How to get deeper in agile transition to change your team members' ways of thinking together? How can you help them to be agile, not only to do it?
May your team lose essential information because your retro is not deep enough? Are you sure you really see the whole story to generate insights and improve?
The second step of a retrospective is gathering data. But what sort of data? Factual data are ususally highly appreciated. Interpretations supposed to be a softer part of data, which can cause disagreement and conflict. But do you really understand the words of the other well? Different interpretations can reveal different points of view. Sometimes presuppositions become visible, some patterns of thinking become clear for the participants, but even in these cases, it is usually not clear, what to do with them.
Moreover, in many cases, there is a hidden part of the story. Some retro faciilitators try to avoid “the f-word” - feelings. Some people do not like to talk about emotions and needs, although it is an integral part of the whole story. There are practices to help them to express these feelings, but it is only a starting point. As Norm Kerth put it: “In my experience, high-performance teams are fully capable of developing safe ways to discuss the feelings and needs of each member.” This is what we are talking about. How can a team get to this level of trust and self-awareness?
Why is it interesting at all? In retrospectives, we usually make action plans, and aim to change workflow, or something else on the behavioral-systemic level. But if we haven’t seen the deeper layers of the whole picture, the realization may be blocked by hidden resistance, or other dynamics of the group.
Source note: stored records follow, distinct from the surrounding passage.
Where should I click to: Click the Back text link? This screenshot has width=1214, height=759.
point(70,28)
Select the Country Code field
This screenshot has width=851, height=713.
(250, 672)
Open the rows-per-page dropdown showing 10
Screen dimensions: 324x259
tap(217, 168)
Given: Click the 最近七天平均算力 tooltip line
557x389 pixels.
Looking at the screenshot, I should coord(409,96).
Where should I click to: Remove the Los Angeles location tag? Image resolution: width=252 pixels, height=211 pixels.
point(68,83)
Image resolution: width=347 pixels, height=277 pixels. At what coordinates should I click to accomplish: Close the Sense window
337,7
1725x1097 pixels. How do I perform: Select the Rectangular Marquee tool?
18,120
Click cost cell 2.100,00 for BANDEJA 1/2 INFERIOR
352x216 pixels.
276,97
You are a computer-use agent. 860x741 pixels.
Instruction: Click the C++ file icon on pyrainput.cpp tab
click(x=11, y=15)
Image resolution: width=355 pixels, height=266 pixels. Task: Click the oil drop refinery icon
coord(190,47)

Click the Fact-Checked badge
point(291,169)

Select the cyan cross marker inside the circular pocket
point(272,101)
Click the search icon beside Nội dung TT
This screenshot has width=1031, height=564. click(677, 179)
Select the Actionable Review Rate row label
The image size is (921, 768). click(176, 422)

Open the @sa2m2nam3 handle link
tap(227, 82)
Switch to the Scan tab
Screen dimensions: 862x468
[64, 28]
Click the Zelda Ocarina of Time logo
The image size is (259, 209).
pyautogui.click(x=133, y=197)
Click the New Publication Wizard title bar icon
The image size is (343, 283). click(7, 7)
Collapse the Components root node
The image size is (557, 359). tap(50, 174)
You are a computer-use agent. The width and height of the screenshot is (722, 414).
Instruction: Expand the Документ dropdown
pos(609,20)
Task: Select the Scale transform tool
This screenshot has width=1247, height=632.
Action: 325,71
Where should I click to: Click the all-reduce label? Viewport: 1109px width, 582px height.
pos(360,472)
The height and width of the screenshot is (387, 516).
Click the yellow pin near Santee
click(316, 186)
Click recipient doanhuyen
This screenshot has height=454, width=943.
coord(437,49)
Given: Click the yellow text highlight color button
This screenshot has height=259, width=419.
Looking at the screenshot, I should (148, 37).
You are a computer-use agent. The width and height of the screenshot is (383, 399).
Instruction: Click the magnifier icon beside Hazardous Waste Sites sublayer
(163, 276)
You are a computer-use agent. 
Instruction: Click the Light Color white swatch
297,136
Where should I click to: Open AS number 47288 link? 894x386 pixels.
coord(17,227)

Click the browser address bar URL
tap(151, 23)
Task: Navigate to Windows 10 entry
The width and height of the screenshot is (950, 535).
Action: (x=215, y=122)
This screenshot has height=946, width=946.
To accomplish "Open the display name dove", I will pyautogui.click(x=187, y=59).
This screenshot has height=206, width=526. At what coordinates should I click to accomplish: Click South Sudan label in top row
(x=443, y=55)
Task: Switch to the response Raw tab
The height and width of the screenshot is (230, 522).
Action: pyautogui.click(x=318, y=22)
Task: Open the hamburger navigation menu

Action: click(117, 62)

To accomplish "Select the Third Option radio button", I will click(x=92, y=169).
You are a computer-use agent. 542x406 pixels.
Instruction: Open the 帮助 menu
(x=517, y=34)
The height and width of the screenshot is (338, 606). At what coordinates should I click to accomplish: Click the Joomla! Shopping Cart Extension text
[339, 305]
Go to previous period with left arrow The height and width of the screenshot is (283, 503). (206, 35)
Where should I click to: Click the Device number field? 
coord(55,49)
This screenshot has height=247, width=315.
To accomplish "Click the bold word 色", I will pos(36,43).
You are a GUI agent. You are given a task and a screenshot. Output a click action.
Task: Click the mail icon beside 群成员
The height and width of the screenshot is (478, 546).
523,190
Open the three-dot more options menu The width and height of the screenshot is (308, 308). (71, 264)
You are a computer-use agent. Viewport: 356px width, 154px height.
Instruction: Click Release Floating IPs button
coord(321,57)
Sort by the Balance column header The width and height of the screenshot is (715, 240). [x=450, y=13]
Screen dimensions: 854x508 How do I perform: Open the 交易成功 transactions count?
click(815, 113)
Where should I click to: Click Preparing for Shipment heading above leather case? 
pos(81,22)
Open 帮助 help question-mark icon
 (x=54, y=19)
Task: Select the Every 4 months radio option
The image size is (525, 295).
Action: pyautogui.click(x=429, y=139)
To go to a deeper level in a dialogue can be problematic for some people. Some of them prefer to hide, and some of them simply cannot see their own deeper emotions and needs. However, explicating everything that is important for the improvement of the group have a great benefit for a group.
Agile transition is often understood as problem of system or following an agile methodology. However, true transition requires a paradigm shift in mindset as well. The question is how to be agile instead of simply do agile. Our workshop show you tools to detect this problem and ways to help this transformation both on personal level and on team level.
We often see organizations stucked into agile transition especially because they use agile methodology on the tool level. As we see, they have technical-methodological knowledge, but it does not access personal level, not a deeper value system, a modus vivendi.
For leaders of agile teams it can be hard to connect to their team members in a 1-on-1 on an agile way. What to do? What to ask? How to listen? How to give focused attention? How to get a deeper level from the tools to a true connection, and understanding the other's real motives? How to be there in the dialogue with a true presence?
Leaders frequently do not understand the true relevance of retrospectives.
Team members - as a result - cannot be connected to the idea of learning from their personal experiences. Even if they know a lot about retrospective practices, there can be a missing point in their connectedness to the heart of it. Real learning requires awareness of why they do it. Awareness requires much more than going through a ritual, because rituals can turn into empty series of actions.
Being agile means to live in the spirit of agile methodologies, which were discovered from personal experiences, to solve practical problems. To do agile, it is enough to follow rules and traditions. But to be agile, you have to give them personal meaning, to make them live, or change them to fit better. Many authors follow Cockburn in applying the idea of Shu-ha-ri when talking about this process. But when we work with leaders, it is not good enough to tell them “just do it, and later on you will see the whys”. Good leaders start from the why. This is why we jump with them to the “ha” level of reflection and understanding to support change. The deeper the better.
The heart of agile is iterative-cyclical process of improvement based on collaboration, delivery and reflection The usual approach to this improvement focuses on actions, on changes in workflow, on a systemic level. In this workshop we would like to emphasize something else: the importance of a special quality of personal connections and understanding each other. This quality of presence makes the flow of communication and working together much more easy. To develop this presence one has to get deeper than simply the level of actions: to habits, patterns of thinking, values, emotions and sometimes to the deepest human needs.
In the workshop our primary aim is to give personal experience to the participants in working with various levels in reflection.
We call them to challenge their own hidden assumptions presuppositions, patterns of thinking, paradigms of emotional response.
We would like to give different points of view to support changes in mindsets.
We use our experiences and examples as coaches and team coaches and share our tools to work on a deeper level: with EQ, active listening, empathy, differences of frameworks.
- Understand depth in team coaching, and how it is connected to supporting high performance teams
- See, how it is connected to the person's own self-understanding and self-reflection
- Understand the role of mindset and self-awareness in agile transition,
Participants will learn to
- build cognitive intimacy
- use the levels of reflection in practice, changing mindsets
- help people to find deeper connection to get from cooperation to collaboration
Format: Workshop (90 minutes)
Kiss, Olga PhD is an assistant professor at Budapest Corvinus University, a coach, and she is the Vice President of Research at EMCC Hungary. Specialisation and expertise: research methodology, reflection, understanding. Project related experience: human research and development
Gabriella Peuker is an EMCC EIA accredited coach at Practitioner level, team coach, trainer, OD consultant. She is an expert in development of agile teams and organizations in agile transformation; the human side of the agile leadership; deepening soft skills. She has more than ten years of experience in working with groups and teams in business.